■ Provided text
╔══

Federation (Distributed Mode)
Status: All phases (1–10) implemented. Conflict resolution (HLC+LWW), anti-entropy (Merkle trees), distributed tombstone GC, bit rot protection, and cluster operations are complete.
S4 supports a leaderless distributed mode where multiple nodes form a cluster and replicate data using quorum protocols. This provides high availability and horizontal scaling while maintaining S3 API compatibility.
Key Concepts
Leaderless Replication
Every node in an S4 cluster is equal — there is no single leader or master. Any node can accept any S3 request and act as the coordinator for that operation. The coordinator fans out reads and writes to the appropriate replicas and collects quorum responses.
Server Pools
A cluster is composed of one or more server pools. Each pool is a fixed set of nodes that replicate data among themselves.
Cluster
+-- Pool 1: [Node A, Node B, Node C] (RF=3, all 3 nodes store all data)
+-- Pool 2: [Node D, Node E, Node F] (added later for capacity)
Rules: - Pool membership is immutable after creation — nodes are never added or removed from existing pools - Horizontal scaling = adding new pools (not new nodes to existing pools) - Each bucket is pinned to one pool at creation time; all objects in that bucket live in that pool - New buckets are created in the pool with the most free space
Quorum Parameters
Default configuration: N=3, W=2, R=2 (replication factor 3, write quorum 2, read quorum 2).
| Parameter | Default | Meaning |
|---|---|---|
| N (RF) | 3 | Each object is stored on 3 nodes |
| W | 2 | A write succeeds when 2 of 3 replicas confirm |
| R | 2 | A read succeeds when 2 of 3 replicas respond |
This guarantees: - Read-your-writes: W + R = 4 > N = 3, so at least one replica in every read quorum has the latest write - Split-brain safety: 2W = 4 > N = 3, so two partitions cannot both accept writes - Fault tolerance: Cluster continues to serve reads and writes with 1 node down
Node Identity
Each node gets a unique UUID (persisted in data_dir/node_id) on first startup. This ID never changes across restarts, ensuring the node retains ownership of its data.
Failure Detection (SWIM Gossip)
Nodes discover each other via seed addresses and use the SWIM protocol (via the foca crate) for failure detection:
- Alive → Suspect: Node fails to respond to ping (5 s timeout)
- Suspect → Dead: Node fails indirect probes through K=3 other nodes (30 s timeout)

╚══

■ Data below
╔══

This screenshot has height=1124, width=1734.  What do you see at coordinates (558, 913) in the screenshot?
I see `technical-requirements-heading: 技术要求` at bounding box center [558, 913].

╚══

■ Work order 1
According to the S4 federation text, where is a node's UUID persisted?
■ Work order 2
Write out the passage of the S4 federation text between "Federation (Distributed Mode)" and "operations are complete.", inclusive.

■ Your solution 1
In data_dir/node_id.

■ Your solution 2
Federation (Distributed Mode)
Status: All phases (1–10) implemented. Conflict resolution (HLC+LWW), anti-entropy (Merkle trees), distributed tombstone GC, bit rot protection, and cluster operations are complete.